> [DATA SHOWN]
***
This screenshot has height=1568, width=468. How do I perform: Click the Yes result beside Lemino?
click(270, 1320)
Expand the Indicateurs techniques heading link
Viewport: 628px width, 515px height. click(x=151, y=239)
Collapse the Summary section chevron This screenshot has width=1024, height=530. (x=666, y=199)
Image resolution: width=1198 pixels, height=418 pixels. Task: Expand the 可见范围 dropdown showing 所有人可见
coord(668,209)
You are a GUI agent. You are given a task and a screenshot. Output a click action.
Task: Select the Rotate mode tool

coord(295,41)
***
> [EXERCISE] Every line of the material should be transcribed without alteration.

> [SOLUTION TO THIS TASK]
This screenshot has height=1568, width=468. How do I perform: Click the Yes result beside Lemino?
click(270, 1320)
Expand the Indicateurs techniques heading link
Viewport: 628px width, 515px height. click(x=151, y=239)
Collapse the Summary section chevron This screenshot has width=1024, height=530. (x=666, y=199)
Image resolution: width=1198 pixels, height=418 pixels. Task: Expand the 可见范围 dropdown showing 所有人可见
coord(668,209)
You are a GUI agent. You are given a task and a screenshot. Output a click action.
Task: Select the Rotate mode tool

coord(295,41)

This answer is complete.